What to Do About a Bank Levy

Most American adults have accounts with one or more banks, and these banks are a fine place to store one’s money and withdraw it as needed. Americans often have means of depositing paycheck money directly into these accounts, and they can write checks, create money orders, get cash, and more with their money. All of this is standard, and all involves the account owner doing all this by their own will. By contrast, some Americans may suffer a bank levy, and when a bank levy takes place, it may be time to hire a bank levy attorney or the best tax lawyers around to help. What does this mean, and how to stop a levy on your bank account from happening? Younger adults may not be familiar with bank levy efforts or how to stop a levy on your bank account, but it is important to take action once this occurs. Legal help is often the best choice for when a bank levy strikes. So, how to stop a levy on your bank account?

What a Bank Levy Even Is

Americans who earn money have taxes and debt repayments to make. This is normal. Workings adults have tax money deducted from their gross pay, which the IRS will handle, and many Americans also have debts. These may include paying off an auto loan, paying off a mortgage, paying off a credit card, and more. This is also normal.

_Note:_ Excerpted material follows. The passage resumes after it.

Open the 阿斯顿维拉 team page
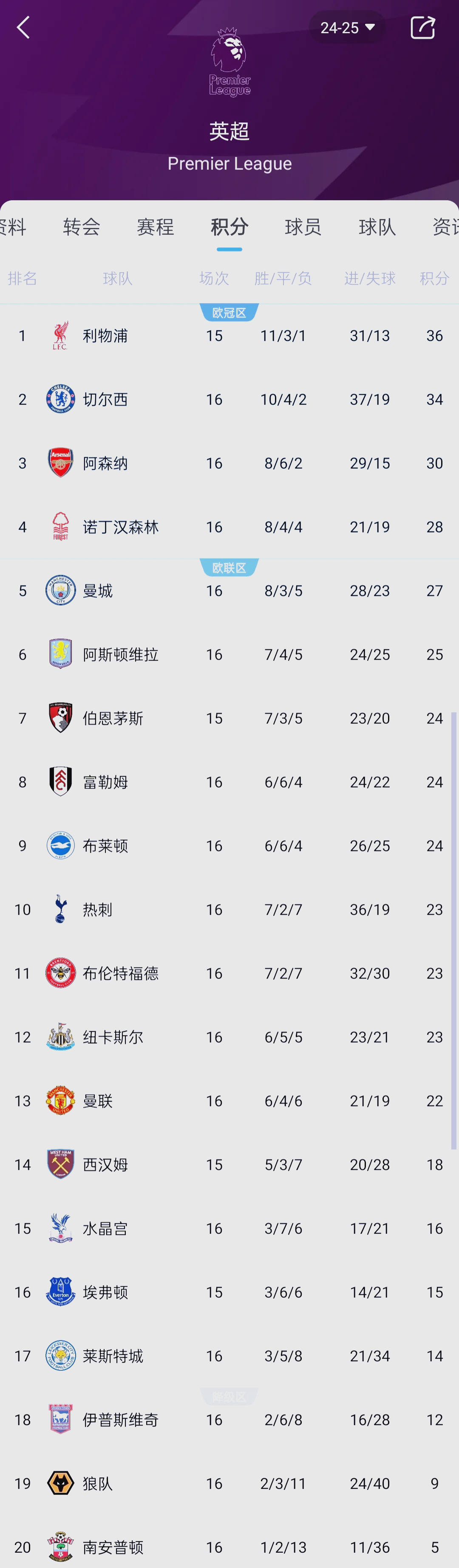This screenshot has width=459, height=1568. [120, 655]
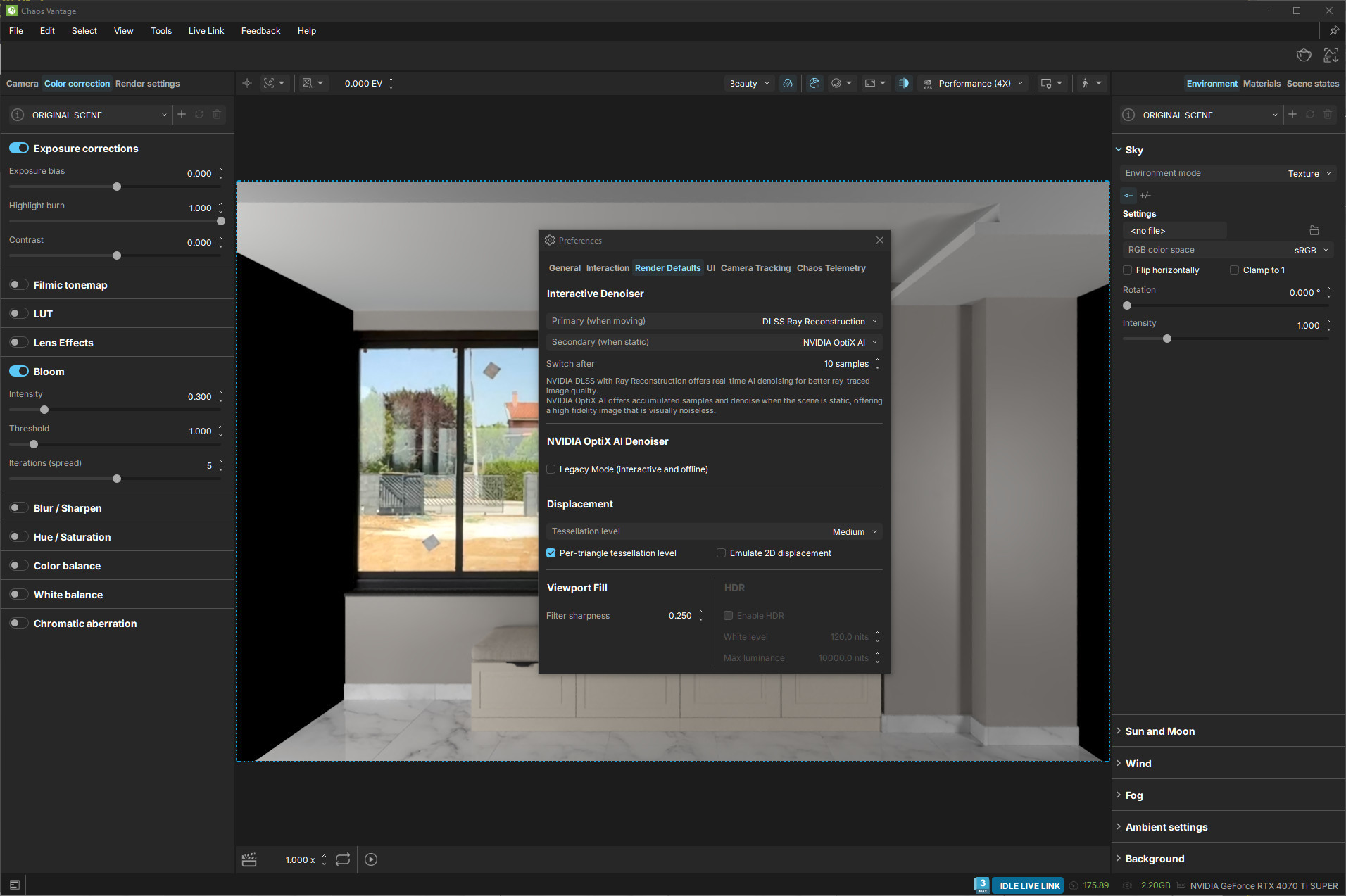Switch to Camera Tracking preferences tab
Viewport: 1346px width, 896px height.
pyautogui.click(x=755, y=268)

What about a bank levy, and how to stop a levy on your bank account? This time, money is being extracted without permission. Put simply, a bank levy is when a creditor orders the debtor’s bank to withdraw money and make a payment toward that debt, all without the debtor’s permission. Simply put, this is when a creditor uses a hands-on approach to get the money they are owed, going directly to the bank rather then any “pay your debt now” message to the debtor personally. The IRS, however, may perform a bank levy without havint to go to court first.

Which creditors might do this, and how can they get permission to do such a thing? Credit card companies generally do not do this unless they actually sue the debtor in court and win a money judgment in that manner. But if the bank itself issued the credit card, then the debtor may be subjected to what is called a setoff, and they won’t have to sue the debtor or win a money judgment before performing a setoff.

Assuming the creditor wins the money judgment in court, that creditor is now considered a judgment creditor. Now, this creditor may perform bank levys as it sees fit, or it may even perform wage garnishment (taking owed money straight out of the debtor’s paychecks). That creditor may also perform a till tap; that is, it will instruct the sheriff to remove money from a cash register. But what if the debtor loses all their money this way, and can’t even cover basic living expenses? This is when they hire legal help.

Hiring Legal Help Against a Bank Levy

There may be very little a debtor can do, if anything, if they act alone in the face of bank levy. Most often, the debtor will have only a few days in which to act, so they are urged to look up bank levy lawyers or tax attorneys within that narrow window of time. The client may find these law firms online and visit or call the lawyers working there, and evaluate them with a consultation (this may or may not incur a fee). The client may then hire a lawyer whose personality, expertise, and experience are to their liking.

The bank levy attorney’s case may be strengthened if their client can’t even cover basic living expenses such as prescription drugs, groceries, rent or mortgage payments, or the like due to a bank levy. If the client wins, they may get a settlement against their creditor, though the outcome will of course vary case to case. And within two years’ time, a person may file an administrative claim against any wrongful bank levy or seizure that the IRS made against them.